Uranus is the seventh planet from the Sun and was the first planet to be discovered in modern times, as it is only just visible to the naked eye.

Uranus, like Neptune, is classed as a ice giant planet and is composed of a rocky core, a layer of ice, followed by a layer of liquid hydrogen and an outer atmosphere of Hydrogen and Helium. A methane cloud deck accounts for the planet’s green colouration. Uranus appears to be fairly featureless in visible light, although it has a faintly brighter polar cap and darker equatorial bands. Bright white clouds of methane ice crystals are occasionally seen in the upper atmosphere.

Discovery of Uranus

In 1781 the musician Sir William Herschel, using a telescope he had built himself, noticed an object that appeared as a non-stellar disk. Originally Herschel though it was a comet or a nebula but, when other astronomers studied the object’s motion, it was found to be a planet. However, Uranus had, in fact, been marked as a very faint star on a number of star charts centuries before this official discovery.
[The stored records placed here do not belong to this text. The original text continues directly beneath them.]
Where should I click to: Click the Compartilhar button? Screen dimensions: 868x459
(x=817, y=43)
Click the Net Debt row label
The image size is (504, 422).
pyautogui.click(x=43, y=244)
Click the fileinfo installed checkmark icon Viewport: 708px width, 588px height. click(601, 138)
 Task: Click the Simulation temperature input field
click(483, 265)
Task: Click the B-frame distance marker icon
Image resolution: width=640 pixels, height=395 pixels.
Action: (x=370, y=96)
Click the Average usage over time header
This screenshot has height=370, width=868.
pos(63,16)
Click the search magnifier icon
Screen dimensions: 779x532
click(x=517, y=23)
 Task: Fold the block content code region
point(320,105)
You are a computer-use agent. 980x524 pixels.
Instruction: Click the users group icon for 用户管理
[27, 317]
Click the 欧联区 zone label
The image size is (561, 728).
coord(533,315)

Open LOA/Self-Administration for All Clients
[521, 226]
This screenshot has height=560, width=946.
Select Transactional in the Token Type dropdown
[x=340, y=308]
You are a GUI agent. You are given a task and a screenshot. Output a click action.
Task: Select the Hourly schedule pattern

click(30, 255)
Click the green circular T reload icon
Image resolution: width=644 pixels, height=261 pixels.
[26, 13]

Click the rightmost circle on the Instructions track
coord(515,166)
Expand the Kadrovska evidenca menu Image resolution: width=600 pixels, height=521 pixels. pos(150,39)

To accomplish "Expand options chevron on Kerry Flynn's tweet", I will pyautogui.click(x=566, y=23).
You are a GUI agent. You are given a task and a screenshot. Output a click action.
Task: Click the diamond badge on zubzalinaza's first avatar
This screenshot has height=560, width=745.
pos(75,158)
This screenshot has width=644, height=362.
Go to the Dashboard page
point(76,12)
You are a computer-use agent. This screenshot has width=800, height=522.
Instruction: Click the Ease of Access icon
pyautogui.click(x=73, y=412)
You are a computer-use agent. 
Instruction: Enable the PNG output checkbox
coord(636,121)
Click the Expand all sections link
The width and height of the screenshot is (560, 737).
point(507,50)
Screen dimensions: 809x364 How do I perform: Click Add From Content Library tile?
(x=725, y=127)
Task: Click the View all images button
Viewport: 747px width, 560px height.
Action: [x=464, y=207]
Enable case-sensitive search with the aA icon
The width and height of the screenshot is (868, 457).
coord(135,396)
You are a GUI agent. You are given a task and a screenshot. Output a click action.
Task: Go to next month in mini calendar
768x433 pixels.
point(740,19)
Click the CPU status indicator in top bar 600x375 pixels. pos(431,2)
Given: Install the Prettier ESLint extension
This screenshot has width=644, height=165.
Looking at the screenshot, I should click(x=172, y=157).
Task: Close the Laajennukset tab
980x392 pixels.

Herschel wanted to call the new planet Georgium Sidus, meaning (King) George’s Star, but astronomers outside of Britain didn’t approve. The planet was eventually given a latinised version of the name of the ancient-Greek sky god, Ouranos, who was the father of Saturn who was, in turn, the father of Jupiter.

Ring System

Like Saturn, Jupiter and Neptune – the other giant planets – Uranus has a planetary ring system composed of at least 13 separate rings. They are composed of dark chunks of material and dust, although one of its outer rings appears red and another appears blue, possibly due to scattering of light by tiny particles or water ice.

Orbital Tilt

Uranus orbits the Sun on its side, with it’s axis of rotation tilted at 97.77 degrees. This is though to have been caused by an impact during the formation of the Solar System. The difference in alignment of the planet’s axis of rotation and its magnetic field results in an unusual corkscrew-like magnetosphere.

Diamond Oceans

It has been proposed that the ice giants Uranus and Neptune could hold oceans of liquid diamond with floating diamond iceburgs and even diamond rain. This could explain why the magnetic field on Uranus is so far out of alignment with it’s axis of rotation, although this is highly speculative, of course.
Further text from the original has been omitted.